* WRITTEN TASK *
Write the next part of the forum thread about bees and cascara trees, starting from where it stops.

* DOCUMENT *

>> Begin

# Cascara



## wannabeekeeper (Jun 17, 2009)

Does anyone know if you get a nectar flow from cascara trees?


----------



## Walliebee (Nov 17, 2006)

On page 50 of "American Honey Plants" by Frank C. Pellett, it says,"The Cascara Sagrada... (Rhamnus purshiana)... is reported as an important source of amber honey."


----------



## beedeetee (Nov 27, 2004)

Yes, bees love the tree. Maybe you can also market your honey as "Helps relieve constipation". We have a lot of Cascara around our place. I don't know if it is their number one favorite since some years the trees hum with bees and other years I see only a few and assume that they are finding something that they like better.


----------



## wannabeekeeper (Jun 17, 2009)

>> End

* RAW DATA *
>> Begin

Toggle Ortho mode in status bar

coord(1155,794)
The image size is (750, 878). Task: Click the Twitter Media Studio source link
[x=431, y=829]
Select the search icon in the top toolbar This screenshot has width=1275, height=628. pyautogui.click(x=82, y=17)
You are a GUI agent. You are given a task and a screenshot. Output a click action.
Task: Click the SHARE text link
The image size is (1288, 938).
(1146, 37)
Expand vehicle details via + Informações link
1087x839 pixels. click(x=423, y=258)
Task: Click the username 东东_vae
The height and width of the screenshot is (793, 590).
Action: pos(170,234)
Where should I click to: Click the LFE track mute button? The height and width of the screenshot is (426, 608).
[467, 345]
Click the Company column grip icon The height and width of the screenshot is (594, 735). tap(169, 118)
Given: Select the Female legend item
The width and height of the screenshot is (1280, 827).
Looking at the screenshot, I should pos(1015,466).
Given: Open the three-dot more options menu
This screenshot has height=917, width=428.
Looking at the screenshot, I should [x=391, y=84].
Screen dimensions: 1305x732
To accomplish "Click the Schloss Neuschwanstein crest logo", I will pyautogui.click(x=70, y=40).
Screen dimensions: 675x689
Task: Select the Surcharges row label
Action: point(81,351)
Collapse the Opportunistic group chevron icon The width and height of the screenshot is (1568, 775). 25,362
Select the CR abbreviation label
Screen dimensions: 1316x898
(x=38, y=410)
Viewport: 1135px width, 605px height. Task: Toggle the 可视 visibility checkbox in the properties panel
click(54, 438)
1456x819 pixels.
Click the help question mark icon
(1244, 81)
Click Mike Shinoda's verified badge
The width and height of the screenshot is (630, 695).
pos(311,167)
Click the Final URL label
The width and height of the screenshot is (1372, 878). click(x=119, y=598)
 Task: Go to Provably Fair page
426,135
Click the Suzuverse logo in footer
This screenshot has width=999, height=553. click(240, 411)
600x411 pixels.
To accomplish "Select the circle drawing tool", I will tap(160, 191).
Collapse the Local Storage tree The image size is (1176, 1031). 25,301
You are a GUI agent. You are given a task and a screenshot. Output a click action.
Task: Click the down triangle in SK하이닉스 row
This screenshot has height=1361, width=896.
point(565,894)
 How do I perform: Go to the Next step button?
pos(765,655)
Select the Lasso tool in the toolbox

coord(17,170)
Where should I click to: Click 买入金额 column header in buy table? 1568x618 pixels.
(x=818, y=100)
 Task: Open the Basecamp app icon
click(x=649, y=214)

>> End

* ANSWER TO THE PROBLEM *
Thanks That is good to know as we have many, many cascara trees in our neighborhood.


----------



## beedeetee (Nov 27, 2004)

We have quite a few (over 20 trees of different sizes within 200' of my hives), but there are many other things that bloom at the same time. I don't know how much of my honey comes from Cascara. I call it wild flower since I live in the mountains with no cultivated crops.

I always see bees on them, just different numbers each year. This year seemed to be a low year to me. Mine are about finished.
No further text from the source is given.